INPUT FOR THIS TASK =>
_ _ _
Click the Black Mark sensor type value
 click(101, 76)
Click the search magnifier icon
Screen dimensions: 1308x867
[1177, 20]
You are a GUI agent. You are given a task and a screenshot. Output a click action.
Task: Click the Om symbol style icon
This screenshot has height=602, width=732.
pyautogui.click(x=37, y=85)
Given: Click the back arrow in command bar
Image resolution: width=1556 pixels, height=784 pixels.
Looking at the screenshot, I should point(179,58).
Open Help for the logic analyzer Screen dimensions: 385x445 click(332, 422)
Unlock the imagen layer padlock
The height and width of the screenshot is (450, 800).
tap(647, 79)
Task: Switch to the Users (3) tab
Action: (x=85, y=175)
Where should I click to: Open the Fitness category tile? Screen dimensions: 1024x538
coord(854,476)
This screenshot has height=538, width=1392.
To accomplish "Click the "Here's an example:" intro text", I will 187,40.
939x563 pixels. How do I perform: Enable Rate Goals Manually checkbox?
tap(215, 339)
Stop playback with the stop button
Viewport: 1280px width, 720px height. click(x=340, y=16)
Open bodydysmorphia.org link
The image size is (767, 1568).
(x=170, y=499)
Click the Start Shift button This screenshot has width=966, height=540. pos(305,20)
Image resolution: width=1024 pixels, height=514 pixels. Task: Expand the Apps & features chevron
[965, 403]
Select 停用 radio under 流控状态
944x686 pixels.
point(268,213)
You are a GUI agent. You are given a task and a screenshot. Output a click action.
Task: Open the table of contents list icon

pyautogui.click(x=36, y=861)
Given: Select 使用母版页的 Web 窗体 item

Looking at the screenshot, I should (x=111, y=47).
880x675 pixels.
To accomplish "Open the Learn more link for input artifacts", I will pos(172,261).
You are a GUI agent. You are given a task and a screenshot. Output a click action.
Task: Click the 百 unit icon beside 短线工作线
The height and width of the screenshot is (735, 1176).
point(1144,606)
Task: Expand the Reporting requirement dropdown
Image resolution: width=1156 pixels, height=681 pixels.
_ _ _
EXERCISE GOAL => The full data, repeated exactly, is the only acceptable output.

FINAL ANSWER =>
Click the Black Mark sensor type value
 click(101, 76)
Click the search magnifier icon
Screen dimensions: 1308x867
[1177, 20]
You are a GUI agent. You are given a task and a screenshot. Output a click action.
Task: Click the Om symbol style icon
This screenshot has height=602, width=732.
pyautogui.click(x=37, y=85)
Given: Click the back arrow in command bar
Image resolution: width=1556 pixels, height=784 pixels.
Looking at the screenshot, I should point(179,58).
Open Help for the logic analyzer Screen dimensions: 385x445 click(332, 422)
Unlock the imagen layer padlock
The height and width of the screenshot is (450, 800).
tap(647, 79)
Task: Switch to the Users (3) tab
Action: (x=85, y=175)
Where should I click to: Open the Fitness category tile? Screen dimensions: 1024x538
coord(854,476)
This screenshot has height=538, width=1392.
To accomplish "Click the "Here's an example:" intro text", I will 187,40.
939x563 pixels. How do I perform: Enable Rate Goals Manually checkbox?
tap(215, 339)
Stop playback with the stop button
Viewport: 1280px width, 720px height. click(x=340, y=16)
Open bodydysmorphia.org link
The image size is (767, 1568).
(x=170, y=499)
Click the Start Shift button This screenshot has width=966, height=540. pos(305,20)
Image resolution: width=1024 pixels, height=514 pixels. Task: Expand the Apps & features chevron
[965, 403]
Select 停用 radio under 流控状态
944x686 pixels.
point(268,213)
You are a GUI agent. You are given a task and a screenshot. Output a click action.
Task: Open the table of contents list icon

pyautogui.click(x=36, y=861)
Given: Select 使用母版页的 Web 窗体 item

Looking at the screenshot, I should (x=111, y=47).
880x675 pixels.
To accomplish "Open the Learn more link for input artifacts", I will pos(172,261).
You are a GUI agent. You are given a task and a screenshot. Output a click action.
Task: Click the 百 unit icon beside 短线工作线
The height and width of the screenshot is (735, 1176).
point(1144,606)
Task: Expand the Reporting requirement dropdown
Image resolution: width=1156 pixels, height=681 pixels.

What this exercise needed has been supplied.